Self-similar dynamics of a magnetized polytropic gas

In broad astrophysical contexts of large-scale gravitational collapses and outflows and as a basis for various further astrophysical applications, we formulate and investigate a theoretical problem of self-similar magnetohydrodynamics (MHD) for a non-rotating polytropic gas of quasi-spherical symmetry permeated by a completely random magnetic field. Within this framework, we derive two coupled nonlinear MHD ordinary differential equations (ODEs), examine properties of the magnetosonic critical curve, obtain various asymptotic and global semi-complete similarity MHD solutions, and qualify the applicability of our results. Unique to a magnetized gas cloud, a novel asymptotic MHD solution for a collapsing core is established. Physically, the similarity MHD inflow towards the central dense core proceeds in characteristic manners before the gas material eventually encounters a strong radiating MHD shock upon impact onto the central compact object. Sufficiently far away from the central core region enshrouded by such an MHD shock, we derive regular asymptotic behaviours. We study asymptotic solution behaviours in the vicinity of the magnetosonic critical curve and determine smooth MHD eigensolutions across this curve.
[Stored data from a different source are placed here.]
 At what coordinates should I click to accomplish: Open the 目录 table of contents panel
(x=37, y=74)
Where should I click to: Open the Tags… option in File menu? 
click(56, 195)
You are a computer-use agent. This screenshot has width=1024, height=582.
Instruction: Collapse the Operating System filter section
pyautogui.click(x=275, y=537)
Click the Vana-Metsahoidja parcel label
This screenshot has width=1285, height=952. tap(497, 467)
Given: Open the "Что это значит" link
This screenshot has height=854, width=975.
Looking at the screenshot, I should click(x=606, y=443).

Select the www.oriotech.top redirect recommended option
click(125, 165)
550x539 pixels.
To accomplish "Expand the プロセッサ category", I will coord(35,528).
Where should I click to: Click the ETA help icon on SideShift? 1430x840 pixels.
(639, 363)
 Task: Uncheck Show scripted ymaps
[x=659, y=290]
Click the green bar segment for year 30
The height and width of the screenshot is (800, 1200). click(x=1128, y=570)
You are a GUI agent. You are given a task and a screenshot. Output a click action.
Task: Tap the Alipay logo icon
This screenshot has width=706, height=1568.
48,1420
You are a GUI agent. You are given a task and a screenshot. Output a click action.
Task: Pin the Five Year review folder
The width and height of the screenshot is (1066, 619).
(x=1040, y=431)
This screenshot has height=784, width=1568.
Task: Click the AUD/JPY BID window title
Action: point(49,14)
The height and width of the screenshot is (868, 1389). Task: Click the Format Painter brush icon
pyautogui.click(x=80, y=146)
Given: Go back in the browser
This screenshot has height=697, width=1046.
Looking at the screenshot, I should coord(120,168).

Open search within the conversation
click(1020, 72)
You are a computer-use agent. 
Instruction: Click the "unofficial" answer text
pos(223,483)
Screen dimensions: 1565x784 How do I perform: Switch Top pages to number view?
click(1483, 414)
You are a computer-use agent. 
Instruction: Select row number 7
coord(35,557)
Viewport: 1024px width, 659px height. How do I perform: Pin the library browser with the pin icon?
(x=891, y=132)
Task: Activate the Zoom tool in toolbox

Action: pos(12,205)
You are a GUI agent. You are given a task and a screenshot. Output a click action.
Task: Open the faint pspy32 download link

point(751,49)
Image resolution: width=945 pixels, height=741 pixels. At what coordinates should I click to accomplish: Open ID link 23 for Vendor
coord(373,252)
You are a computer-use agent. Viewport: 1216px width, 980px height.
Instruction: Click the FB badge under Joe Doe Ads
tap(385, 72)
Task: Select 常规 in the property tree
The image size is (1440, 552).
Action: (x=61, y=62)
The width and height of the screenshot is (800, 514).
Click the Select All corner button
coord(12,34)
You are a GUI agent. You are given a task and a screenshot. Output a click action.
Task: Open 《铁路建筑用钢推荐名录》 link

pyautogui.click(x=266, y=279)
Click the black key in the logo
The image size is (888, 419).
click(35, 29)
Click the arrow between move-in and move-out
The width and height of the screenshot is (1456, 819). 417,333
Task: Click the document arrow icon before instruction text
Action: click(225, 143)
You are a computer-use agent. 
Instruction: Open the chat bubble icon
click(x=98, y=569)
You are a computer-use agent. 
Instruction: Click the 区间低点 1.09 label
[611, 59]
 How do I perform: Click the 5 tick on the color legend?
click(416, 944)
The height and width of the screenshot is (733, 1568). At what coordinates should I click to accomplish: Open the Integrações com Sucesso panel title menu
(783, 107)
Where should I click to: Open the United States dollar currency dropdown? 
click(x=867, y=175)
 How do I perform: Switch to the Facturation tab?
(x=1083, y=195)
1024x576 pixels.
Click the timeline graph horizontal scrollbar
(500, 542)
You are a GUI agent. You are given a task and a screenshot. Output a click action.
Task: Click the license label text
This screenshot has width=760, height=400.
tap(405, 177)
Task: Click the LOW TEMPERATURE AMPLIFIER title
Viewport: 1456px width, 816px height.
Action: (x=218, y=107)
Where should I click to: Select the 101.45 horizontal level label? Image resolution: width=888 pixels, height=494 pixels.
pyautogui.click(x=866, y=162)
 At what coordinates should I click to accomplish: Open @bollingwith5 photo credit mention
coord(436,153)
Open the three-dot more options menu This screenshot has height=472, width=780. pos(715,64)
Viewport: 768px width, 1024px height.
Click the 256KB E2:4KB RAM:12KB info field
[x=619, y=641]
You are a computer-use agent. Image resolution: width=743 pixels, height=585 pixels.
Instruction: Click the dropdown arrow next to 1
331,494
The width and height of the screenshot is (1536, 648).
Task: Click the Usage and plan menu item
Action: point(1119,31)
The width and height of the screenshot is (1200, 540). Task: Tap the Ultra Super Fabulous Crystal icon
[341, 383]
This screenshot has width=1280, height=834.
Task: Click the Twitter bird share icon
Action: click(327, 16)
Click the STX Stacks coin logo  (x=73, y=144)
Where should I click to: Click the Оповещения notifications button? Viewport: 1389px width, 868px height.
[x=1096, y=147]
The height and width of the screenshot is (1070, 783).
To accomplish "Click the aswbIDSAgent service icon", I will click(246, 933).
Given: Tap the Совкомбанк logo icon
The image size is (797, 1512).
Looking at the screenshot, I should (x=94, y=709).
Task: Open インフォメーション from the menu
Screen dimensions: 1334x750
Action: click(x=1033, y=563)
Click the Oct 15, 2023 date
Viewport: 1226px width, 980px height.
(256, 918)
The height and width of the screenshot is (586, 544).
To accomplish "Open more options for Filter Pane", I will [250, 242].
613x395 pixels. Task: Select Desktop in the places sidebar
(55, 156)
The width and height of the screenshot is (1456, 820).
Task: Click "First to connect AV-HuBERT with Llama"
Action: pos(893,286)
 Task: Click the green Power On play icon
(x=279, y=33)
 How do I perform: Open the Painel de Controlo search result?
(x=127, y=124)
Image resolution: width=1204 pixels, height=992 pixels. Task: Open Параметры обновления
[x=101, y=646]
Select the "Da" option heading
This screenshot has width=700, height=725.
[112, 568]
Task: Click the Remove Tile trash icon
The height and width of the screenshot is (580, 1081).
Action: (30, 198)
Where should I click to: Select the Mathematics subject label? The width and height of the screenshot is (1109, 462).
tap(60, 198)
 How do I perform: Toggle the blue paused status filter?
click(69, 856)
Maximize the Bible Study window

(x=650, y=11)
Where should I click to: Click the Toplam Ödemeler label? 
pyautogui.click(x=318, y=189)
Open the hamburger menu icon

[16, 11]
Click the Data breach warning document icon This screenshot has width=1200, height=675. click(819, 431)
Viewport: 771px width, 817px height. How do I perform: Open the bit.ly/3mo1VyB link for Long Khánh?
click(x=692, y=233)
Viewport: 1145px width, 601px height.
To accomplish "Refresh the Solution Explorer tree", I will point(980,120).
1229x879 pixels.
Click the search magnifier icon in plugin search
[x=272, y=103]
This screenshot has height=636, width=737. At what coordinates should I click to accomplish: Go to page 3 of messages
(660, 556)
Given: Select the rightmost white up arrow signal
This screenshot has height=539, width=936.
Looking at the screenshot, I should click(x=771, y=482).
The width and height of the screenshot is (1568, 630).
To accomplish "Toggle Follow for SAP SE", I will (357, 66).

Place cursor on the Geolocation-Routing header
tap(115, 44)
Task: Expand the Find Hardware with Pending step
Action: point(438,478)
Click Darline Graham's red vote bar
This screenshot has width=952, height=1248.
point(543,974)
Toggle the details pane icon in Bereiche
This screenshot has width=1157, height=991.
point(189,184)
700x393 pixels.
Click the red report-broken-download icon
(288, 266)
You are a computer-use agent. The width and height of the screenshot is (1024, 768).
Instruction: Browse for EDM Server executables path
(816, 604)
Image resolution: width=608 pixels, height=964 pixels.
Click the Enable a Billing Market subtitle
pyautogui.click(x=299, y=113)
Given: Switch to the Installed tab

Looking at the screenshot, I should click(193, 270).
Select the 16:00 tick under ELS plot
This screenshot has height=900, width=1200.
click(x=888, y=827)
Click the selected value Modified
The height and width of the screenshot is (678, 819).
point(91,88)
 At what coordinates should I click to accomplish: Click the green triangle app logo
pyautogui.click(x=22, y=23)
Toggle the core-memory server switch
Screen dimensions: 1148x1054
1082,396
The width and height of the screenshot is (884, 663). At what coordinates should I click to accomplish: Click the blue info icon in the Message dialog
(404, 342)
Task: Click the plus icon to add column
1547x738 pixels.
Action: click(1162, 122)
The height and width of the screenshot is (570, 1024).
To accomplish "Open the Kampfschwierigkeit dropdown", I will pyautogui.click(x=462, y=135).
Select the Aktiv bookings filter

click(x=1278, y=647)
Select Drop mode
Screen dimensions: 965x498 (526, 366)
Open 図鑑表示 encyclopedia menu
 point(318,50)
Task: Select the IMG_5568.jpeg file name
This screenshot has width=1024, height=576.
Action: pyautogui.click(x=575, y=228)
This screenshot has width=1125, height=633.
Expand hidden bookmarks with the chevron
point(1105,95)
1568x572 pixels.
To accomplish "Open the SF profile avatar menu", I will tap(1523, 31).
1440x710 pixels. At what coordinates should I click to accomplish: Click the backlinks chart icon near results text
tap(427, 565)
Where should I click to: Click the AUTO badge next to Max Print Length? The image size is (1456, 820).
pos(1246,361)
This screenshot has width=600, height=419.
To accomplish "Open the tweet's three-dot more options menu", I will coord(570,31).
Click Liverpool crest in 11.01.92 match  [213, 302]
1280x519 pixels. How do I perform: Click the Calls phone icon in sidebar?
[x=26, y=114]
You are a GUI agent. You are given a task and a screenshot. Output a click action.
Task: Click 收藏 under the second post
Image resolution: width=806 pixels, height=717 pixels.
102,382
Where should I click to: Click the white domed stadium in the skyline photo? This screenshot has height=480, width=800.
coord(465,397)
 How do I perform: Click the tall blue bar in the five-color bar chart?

Numerically, we construct global semi-complete similarity MHD solutions that cross the magnetosonic critical curve zero, one, and two times. For comparison, counterpart solutions in the case of an isothermal unmagnetized and magnetized gas flows are demonstrated in the present MHD framework at nearly isothermal and weakly magnetized conditions. For a polytropic index γ=1.25 or a strong magnetic field, different solution behaviours emerge. With a strong magnetic field, there exist semi-complete similarity solutions crossing the magnetosonic critical curve only once, and the MHD counterpart of expansion-wave collapse solution disappears. Also in the polytropic case of γ=1.25, we no longer observe the trend in the speed-density phase diagram of finding infinitely many matches to establish global MHD solutions that cross the magnetosonic critical curve twice.